_Excerpted text_
=====

[Question #1685] New Light on Vibrator, HIV Risk

43 months ago
Recently, I came onto this website with a question about HIV risk from vibrator usage. While I trust the answer I was given, I found new information that does not corroborate what Dr. Hook told me on here.
It is of my understanding, that HIV, HSV and HPV, along with other viruses die immediately outside of the body. So on a hard surface, there would be no problem or risk of contraction, because, well, the virus would be dead slash non-infectious.
However, I just learned that jelly, or the jelly-like substance that the Rabbit vibrator is made out of, is incredibly porous and UNABLE TO BE STERILIZED.  Several websites, both reputable and non-reputable, claim that the jelly material soaks in all bacteria and viral stds, and that even after cleaning with soap and water, or bleach, cannot be rid of the pathogens it has received. Therefore, would it not be hypothetically feasible to contract an STD if you reuse a jelly vibrator that has not been cleaned?
I am deeply confused. I thought the virus, particularly HIV, died immediately outside of the body. But it can be held, and still transmissible for any period of time, inside of the jelly. Because that is what my research is showing. That the jelly vibrator is UNABLE TO BE STERIlIZED and RENDERS ALL PATHOGENS INFECTIOUS, due to its porous nature. 
Could someone please help me with this, I am deeply, deeply confused and concerned.
I do not mean to waste anyone's time again, 
I just would like to know my exact risk if someone were to use my vibrator, which is indeed made of jelly. 
Edward W. Hook M.D.
Edward W. Hook M.D.

=====

_Items from a data source_
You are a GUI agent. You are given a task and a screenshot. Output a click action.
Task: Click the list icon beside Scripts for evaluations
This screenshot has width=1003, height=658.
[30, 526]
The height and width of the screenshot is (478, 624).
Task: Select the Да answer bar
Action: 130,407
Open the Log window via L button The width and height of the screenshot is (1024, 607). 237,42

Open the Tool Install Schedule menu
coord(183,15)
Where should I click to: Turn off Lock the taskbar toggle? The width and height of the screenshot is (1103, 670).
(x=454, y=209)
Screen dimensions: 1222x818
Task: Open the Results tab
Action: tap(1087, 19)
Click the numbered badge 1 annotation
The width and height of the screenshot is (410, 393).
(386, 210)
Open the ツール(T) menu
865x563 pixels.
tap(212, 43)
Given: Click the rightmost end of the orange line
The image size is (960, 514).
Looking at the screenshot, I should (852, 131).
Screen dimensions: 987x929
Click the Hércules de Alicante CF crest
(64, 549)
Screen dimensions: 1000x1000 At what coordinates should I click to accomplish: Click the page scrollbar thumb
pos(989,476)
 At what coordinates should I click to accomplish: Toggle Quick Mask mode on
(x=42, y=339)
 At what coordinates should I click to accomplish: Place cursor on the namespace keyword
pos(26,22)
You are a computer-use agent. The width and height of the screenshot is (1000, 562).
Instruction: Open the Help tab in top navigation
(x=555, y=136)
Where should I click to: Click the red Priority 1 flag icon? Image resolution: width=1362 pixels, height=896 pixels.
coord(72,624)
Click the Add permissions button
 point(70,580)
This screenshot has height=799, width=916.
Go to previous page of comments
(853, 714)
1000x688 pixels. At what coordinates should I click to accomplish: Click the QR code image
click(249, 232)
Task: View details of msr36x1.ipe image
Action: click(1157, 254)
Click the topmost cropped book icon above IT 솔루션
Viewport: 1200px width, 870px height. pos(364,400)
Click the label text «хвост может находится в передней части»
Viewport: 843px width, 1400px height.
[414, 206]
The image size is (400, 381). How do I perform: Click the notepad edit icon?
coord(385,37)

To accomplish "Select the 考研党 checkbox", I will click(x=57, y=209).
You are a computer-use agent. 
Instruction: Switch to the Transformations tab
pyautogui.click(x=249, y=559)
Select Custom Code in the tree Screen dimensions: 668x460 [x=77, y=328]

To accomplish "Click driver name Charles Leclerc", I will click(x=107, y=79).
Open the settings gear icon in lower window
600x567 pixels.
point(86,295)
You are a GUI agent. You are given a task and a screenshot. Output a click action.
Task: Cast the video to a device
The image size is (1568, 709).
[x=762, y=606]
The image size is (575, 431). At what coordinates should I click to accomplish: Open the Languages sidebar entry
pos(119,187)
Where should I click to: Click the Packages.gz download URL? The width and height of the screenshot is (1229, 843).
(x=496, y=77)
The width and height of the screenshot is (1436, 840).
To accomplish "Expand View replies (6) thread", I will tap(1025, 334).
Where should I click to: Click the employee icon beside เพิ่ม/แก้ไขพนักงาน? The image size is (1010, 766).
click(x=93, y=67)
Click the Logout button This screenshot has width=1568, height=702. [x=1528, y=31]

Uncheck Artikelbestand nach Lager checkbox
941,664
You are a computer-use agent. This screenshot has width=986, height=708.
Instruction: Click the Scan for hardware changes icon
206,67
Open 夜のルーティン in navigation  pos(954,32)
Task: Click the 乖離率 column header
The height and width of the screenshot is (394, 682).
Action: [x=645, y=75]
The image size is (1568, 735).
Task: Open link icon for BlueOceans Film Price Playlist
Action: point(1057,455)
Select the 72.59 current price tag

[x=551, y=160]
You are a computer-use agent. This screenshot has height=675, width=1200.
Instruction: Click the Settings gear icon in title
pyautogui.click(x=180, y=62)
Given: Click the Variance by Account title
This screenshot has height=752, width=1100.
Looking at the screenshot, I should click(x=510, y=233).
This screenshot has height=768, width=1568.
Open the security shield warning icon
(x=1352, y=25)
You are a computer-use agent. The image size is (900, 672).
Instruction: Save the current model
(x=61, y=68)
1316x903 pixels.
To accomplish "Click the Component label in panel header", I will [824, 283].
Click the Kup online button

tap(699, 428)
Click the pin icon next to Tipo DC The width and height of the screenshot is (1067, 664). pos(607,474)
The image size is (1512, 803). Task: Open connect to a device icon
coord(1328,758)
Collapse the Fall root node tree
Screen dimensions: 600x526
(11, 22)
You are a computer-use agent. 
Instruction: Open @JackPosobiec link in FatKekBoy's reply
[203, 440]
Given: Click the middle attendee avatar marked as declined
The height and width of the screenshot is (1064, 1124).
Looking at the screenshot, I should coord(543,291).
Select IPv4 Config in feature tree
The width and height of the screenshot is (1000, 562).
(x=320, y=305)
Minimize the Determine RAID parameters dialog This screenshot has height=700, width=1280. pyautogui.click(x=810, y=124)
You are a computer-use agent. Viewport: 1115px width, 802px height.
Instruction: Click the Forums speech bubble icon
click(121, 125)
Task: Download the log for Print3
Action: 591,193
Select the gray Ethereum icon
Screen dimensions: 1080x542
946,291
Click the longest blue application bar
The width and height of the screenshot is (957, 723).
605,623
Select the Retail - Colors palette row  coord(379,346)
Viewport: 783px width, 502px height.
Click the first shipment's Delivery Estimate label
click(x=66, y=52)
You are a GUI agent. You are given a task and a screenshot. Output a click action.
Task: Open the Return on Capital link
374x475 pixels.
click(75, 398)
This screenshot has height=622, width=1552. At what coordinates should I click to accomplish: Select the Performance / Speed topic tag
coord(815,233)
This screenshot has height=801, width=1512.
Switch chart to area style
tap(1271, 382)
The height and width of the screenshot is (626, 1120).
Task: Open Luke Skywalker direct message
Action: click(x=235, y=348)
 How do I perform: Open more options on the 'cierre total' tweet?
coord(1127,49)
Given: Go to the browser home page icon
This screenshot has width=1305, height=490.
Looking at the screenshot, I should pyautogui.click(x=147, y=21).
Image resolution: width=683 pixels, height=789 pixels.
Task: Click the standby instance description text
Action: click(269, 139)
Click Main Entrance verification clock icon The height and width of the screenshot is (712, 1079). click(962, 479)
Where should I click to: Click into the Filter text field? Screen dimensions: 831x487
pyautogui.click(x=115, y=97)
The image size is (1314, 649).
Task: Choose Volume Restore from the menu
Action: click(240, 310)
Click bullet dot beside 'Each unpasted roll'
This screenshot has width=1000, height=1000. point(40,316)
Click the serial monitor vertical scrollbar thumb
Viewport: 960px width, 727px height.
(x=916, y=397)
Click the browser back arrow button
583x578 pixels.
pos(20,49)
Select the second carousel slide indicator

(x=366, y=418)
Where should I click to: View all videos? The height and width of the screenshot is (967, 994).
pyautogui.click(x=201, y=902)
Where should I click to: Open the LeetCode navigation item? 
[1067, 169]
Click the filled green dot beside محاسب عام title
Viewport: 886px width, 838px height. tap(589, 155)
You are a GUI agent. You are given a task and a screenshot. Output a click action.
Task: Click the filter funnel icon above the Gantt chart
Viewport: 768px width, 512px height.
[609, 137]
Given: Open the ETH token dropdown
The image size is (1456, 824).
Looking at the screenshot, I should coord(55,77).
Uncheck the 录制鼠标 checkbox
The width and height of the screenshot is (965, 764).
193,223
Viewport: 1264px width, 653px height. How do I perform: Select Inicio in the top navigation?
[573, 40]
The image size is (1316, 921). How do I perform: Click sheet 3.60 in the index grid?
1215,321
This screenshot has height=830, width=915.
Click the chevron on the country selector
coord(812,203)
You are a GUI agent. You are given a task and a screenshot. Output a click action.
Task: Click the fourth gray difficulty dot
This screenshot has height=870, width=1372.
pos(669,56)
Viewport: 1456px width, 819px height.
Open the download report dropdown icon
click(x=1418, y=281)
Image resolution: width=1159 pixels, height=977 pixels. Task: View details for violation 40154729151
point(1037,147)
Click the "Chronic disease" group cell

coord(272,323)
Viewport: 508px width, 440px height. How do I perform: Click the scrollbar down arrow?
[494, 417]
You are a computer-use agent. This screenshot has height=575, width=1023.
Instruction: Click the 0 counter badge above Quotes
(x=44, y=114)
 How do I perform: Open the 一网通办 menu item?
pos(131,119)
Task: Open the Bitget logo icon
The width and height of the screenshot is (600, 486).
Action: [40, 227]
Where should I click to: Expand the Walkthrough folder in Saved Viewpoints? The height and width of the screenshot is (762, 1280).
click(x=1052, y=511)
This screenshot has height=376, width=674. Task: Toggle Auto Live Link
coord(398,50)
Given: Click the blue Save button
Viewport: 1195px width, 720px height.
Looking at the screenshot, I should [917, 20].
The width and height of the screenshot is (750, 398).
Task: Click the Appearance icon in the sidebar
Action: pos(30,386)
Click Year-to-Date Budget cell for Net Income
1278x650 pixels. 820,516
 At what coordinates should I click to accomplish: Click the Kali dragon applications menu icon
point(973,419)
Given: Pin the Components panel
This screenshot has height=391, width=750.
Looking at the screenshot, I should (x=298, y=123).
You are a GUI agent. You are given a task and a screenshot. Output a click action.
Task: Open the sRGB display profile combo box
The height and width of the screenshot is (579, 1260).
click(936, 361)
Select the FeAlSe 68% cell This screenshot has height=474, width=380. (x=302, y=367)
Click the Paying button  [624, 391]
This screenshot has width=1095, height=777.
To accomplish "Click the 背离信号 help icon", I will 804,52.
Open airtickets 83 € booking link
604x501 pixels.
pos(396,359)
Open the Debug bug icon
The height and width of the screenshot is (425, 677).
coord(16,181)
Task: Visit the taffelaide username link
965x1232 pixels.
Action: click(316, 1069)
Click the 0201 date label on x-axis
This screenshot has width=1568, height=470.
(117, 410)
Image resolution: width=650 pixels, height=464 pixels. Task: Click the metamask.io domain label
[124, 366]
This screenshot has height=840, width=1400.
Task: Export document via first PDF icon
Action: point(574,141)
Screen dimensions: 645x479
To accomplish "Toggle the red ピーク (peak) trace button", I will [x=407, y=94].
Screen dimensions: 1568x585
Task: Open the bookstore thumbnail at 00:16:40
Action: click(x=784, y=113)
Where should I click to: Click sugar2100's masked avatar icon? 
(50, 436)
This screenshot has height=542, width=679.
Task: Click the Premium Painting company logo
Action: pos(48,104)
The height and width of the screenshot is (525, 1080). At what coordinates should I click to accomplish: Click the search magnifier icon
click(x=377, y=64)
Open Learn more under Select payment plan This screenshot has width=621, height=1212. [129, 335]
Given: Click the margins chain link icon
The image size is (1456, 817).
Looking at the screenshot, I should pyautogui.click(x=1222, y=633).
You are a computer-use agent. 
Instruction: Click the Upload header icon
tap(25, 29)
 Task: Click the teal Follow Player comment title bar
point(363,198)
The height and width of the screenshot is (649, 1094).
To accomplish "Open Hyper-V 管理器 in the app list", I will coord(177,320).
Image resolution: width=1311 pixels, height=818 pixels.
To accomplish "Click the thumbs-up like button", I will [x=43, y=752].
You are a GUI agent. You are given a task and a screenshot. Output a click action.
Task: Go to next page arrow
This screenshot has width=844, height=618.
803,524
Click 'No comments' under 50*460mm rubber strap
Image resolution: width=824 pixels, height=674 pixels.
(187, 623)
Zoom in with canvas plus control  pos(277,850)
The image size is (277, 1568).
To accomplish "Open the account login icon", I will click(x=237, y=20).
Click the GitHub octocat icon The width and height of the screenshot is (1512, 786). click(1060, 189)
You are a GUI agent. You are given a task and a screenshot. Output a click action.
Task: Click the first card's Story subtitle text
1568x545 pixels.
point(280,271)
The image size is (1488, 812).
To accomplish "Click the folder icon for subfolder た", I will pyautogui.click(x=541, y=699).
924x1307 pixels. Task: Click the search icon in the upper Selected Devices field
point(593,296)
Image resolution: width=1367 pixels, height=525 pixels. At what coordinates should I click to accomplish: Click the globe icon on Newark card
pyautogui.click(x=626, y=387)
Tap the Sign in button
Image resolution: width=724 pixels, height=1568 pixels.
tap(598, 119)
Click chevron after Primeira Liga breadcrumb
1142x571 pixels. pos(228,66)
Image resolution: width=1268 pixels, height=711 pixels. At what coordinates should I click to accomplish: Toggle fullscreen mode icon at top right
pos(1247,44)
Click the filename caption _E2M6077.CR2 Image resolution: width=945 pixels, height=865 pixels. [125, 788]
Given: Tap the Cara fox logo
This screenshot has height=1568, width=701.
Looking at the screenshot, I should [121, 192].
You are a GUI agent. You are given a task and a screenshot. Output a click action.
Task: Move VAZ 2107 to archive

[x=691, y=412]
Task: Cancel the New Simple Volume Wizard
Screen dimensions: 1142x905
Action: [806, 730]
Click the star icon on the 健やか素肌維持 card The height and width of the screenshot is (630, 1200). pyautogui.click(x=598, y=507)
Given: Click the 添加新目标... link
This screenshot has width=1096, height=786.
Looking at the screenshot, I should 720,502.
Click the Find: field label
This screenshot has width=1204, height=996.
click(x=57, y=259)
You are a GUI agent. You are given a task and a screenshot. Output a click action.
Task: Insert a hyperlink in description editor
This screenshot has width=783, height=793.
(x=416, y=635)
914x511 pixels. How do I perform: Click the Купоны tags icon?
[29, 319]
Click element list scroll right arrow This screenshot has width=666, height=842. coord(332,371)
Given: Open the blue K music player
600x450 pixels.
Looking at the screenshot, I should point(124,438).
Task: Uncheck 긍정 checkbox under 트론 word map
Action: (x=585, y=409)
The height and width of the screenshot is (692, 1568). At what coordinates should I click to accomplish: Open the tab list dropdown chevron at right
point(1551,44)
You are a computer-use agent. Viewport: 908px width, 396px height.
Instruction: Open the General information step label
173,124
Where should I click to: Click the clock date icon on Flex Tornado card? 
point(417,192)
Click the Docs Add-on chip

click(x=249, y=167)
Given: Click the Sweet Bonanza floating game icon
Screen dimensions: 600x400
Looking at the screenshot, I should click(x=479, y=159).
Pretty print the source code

=====

_Exercise prompt_
In the post about HIV risk from a vibrator, which viruses does the writer understand to die immediately outside the body? These records were taken from a different source.

_Result for this task_
HIV, HSV and HPV, along with other viruses.